Thursday's extraordinary exchange, which lasted nearly 15 minutes, featured Democratic Sen. Robert Byrd of West Virginia angrily waving President Bush's budget in the air and Treasury Secretary Paul O'Neill responding with indignation, eyes glistening. O'Neill later said those weren't tears in his eyes, but "fire."

Their differences were rooted in Congress' ability to restrain certain actions of federal agencies. It's a power that Byrd, 84, who entered Congress in 1953, stoutly defends and O'Neill, 66, steeped in the private sector, finds hard to take.

"We're senators, and you've been in this town one year," Byrd told O'Neill as the two men exchanged undisguised glares from their seats at a Senate Budget Committee hearing. "I've been in this town 50 years. I've seen many secretaries of the treasury."

At another point, Byrd said, "With all due respect to you, you're not Alexander Hamilton," the nation's first treasury secretary and a founding father.

But in a voice quivering with emotion, O'Neill did not back down.

"I've dedicated my life to doing what I can to get rid of rules that limit human potential," he said. "And I'm not going to stop."

Byrd repeatedly said that he, and not O'Neill, a former chairman of Alcoa, had been elected by voters.

"They're not CEOs of multibillion-dollar corporations," Byrd said of the voters. "They can't just pick up the phone and call a Cabinet secretary. In time of need, they come to us, the people come to us."

O'Neill, who grew up poor in St. Louis, Mo., snapped:

"I started my life in a house without water or electricity. So I don't cede to you the high moral ground of not knowing what life is like in a ditch."

"Well, Mr. Secretary," Byrd responded, "I lived in a house without electricity, too, no running water, no telephone, a little wooden outhouse." He was raised by his aunt and uncle in West Virginia's coal country.
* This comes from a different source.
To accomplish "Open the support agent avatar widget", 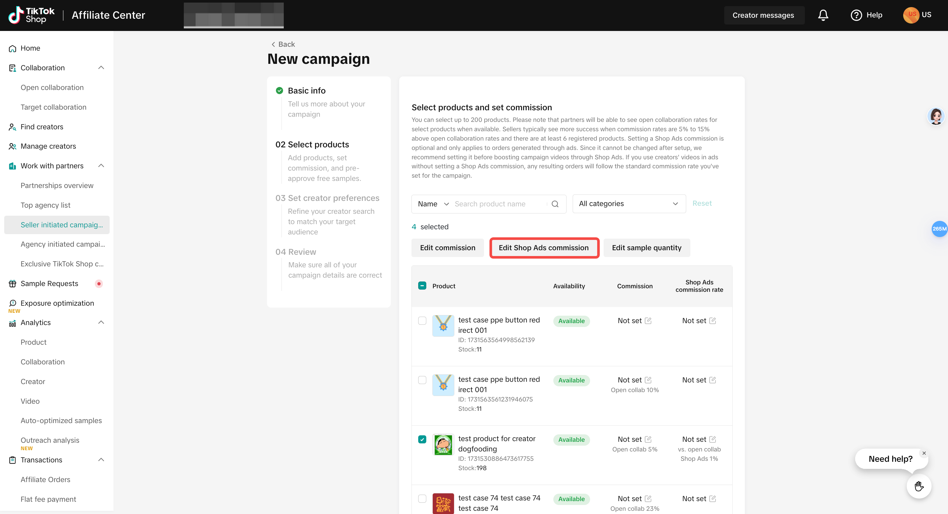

On the subject of regulations tying down government, O'Neill pointedly cited the unjustness of "rules that said, 'Coloreds cannot enter here."'

Although O'Neill did not mention it, a younger Byrd once belonged to the Ku Klux Klan, which he later renounced.

The blunt and sometimes impolitic Treasury secretary has had other confrontations with members of Congress, although none as passionate as Thursday's.

He once characterized a Republican economic stimulus package as "show business," prompting one GOP congressman to call for his resignation. President Bush stood by him.

Byrd took umbrage at O'Neill's earlier complaints to a business group, when he said some rules were "like the Lilliputians tying us to the ground."

Byrd said he believed those remarks were aimed at a Senate rule that bears his name. The Byrd rule limits items that can be put on a tax bill.

O'Neill stood by his comments but said he was complaining more broadly about rules that inhibit progress.